Climbing: A Fun, Low-Impact Workout

Climbing just may be the fitness craze of the future. You can do it outside, inside, or even in your garage or basement. It has the potential to work nearly every muscle in your body, provides great cardio, and improves balance and coordination. It’s low-impact—almost no-impact. And as big as it’s gotten in recent years, its popularity may climb even higher. Sport climbing (and its close cousin bouldering) are set to become Olympic sports at the 2020 Games in Tokyo.

But maybe the best thing about climbing is that it’s easy to get started. As a workout, it’s not as extreme as you might think. There’s not much special equipment needed. And if you climb with ropes and a harness to start out, you can even get an assist when you need it.

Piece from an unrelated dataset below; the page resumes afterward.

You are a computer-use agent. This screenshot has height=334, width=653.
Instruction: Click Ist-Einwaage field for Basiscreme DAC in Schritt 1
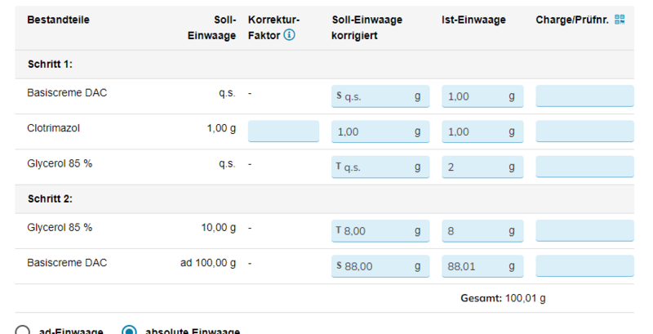(482, 96)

Knowing some basic techniques can help you have more success with your early attempts. You may feel more confident starting at an indoor climbing facility where the climbs are more predictable and you have access to professional equipment and spotters.

Arms Straight

When you bend your arms while climbing, the muscles in your arms have to give everything they’ve got just to support your weight. By keeping your arms straight, you not only distribute your weight onto your frame, you also increase your reach—a great help when in search of your next handholds.

Use Your Feet

If you don’t bend your arms, how are you going to go up? Use your legs, which are much more powerful. Your legs provide the lift, your hands provide balance, and your feet—by and large—supply the stability. Try to have your feet directly below you as much as possible, leave them still once they’re set, and keep your heels low to increase the surface area you have on the wall.

Know Your Grips

Once you realize you’re not meant to be pulling yourself up, you’ll learn you have much more flexibility in your handholds. Know all the different types and learn the strategies for each. Some, like “jugs” or “buckets,” are easy, and provide great opportunities to rest and recuperate (provided you don’t grip too hard). Others, like “pinchers” or “slopers,” take more finesse and more practice.

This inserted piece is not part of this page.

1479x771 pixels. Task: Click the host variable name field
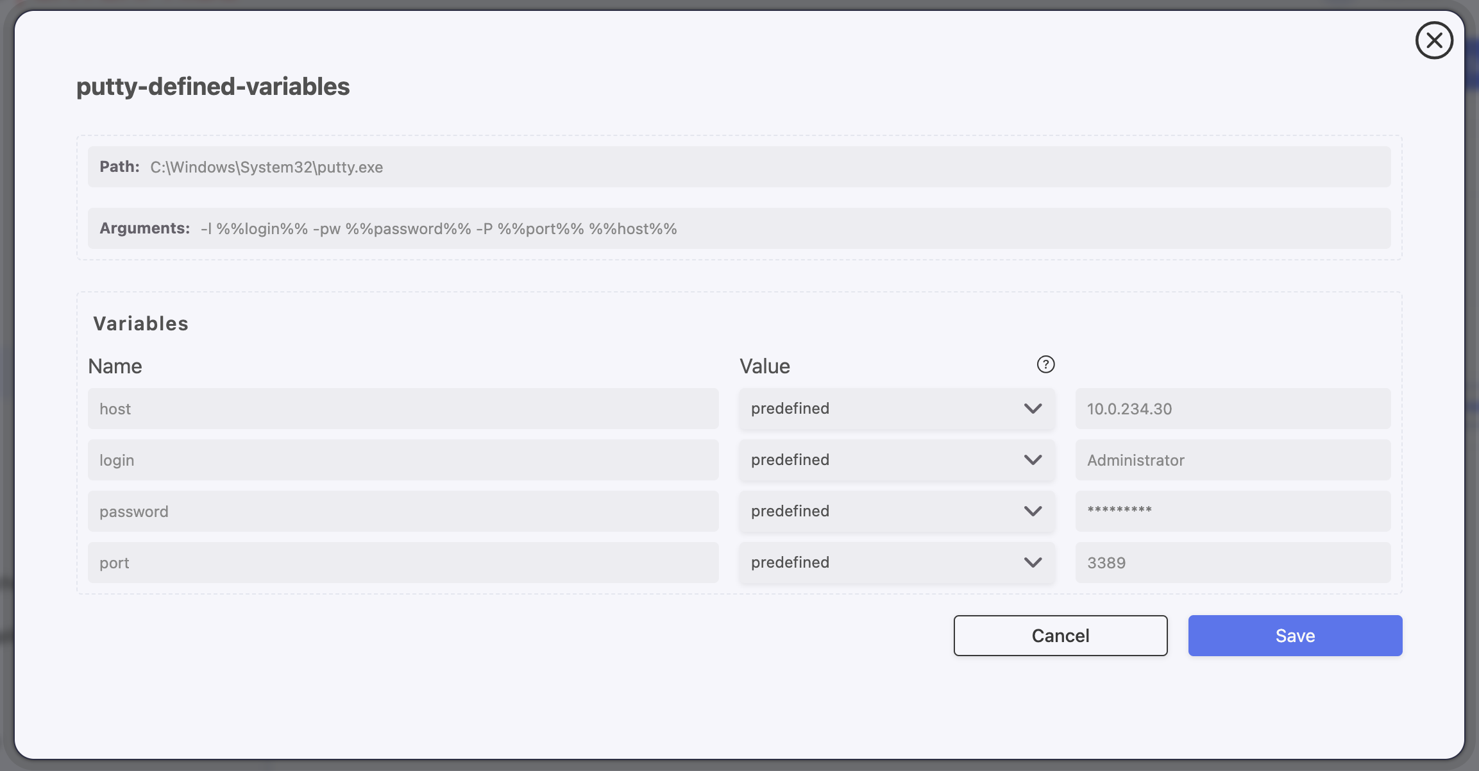tap(403, 409)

Whatever grips you practice, make sure you don’t take on more than you’re ready for. Your tendons, ligaments, and even your bones take time to adjust to the strain that can come from more strenuous grips. Listen to your body, and to your climbing mentor. And learn great workouts you can practice outside the gym and off the wall to build up your strength.

Learn the Moves

To go beyond the basics, you’ll need to learn some specific climbing moves. Moves like the back step, the drop knee, and stemming are great for preserving your energy and keeping your center of gravity close to the wall. Flagging, lay-backing, and mantling, on the other hand, are moves to help you make progress when the more straightforward approach isn’t available.

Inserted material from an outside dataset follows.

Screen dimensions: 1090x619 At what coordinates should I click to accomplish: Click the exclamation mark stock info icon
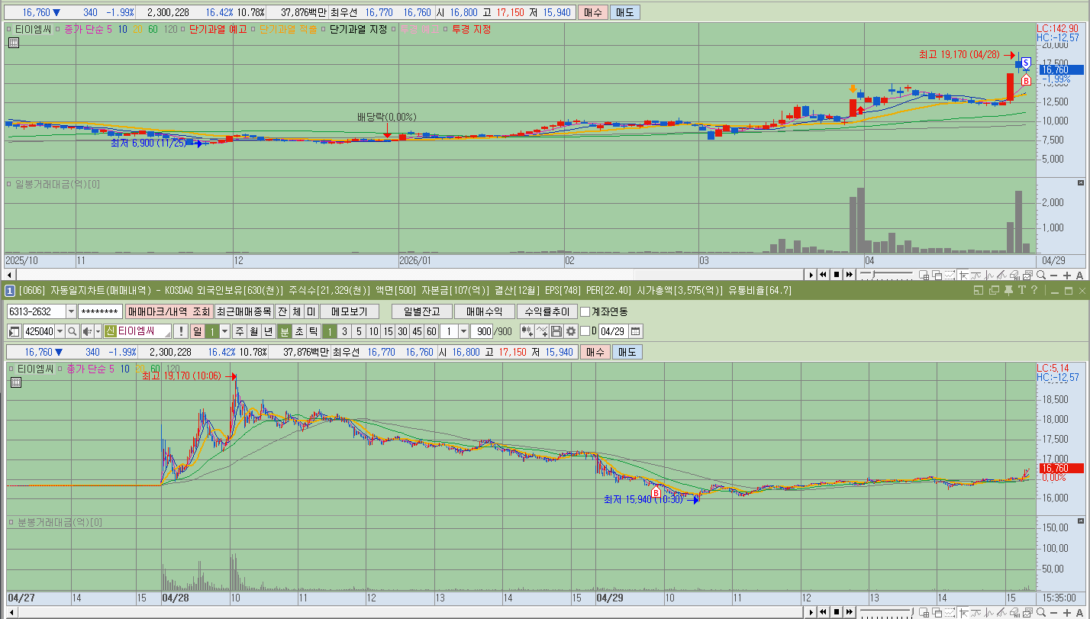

They’re all great ways to increase the complexity and creativity of your climb, and help you use more muscle groups in the process.

Get Adventurous

Once you’ve mastered the moves, you may be ready to try them out on a real wall. No matter where you are, you can find great bouldering spots—some natural, some human-made. It’s definitely a good idea to go with a professional or experienced climber until you get the hang of climbing out in the real world. And make sure you always climb with a friend, to spot for you and to help you out if you get in a jam.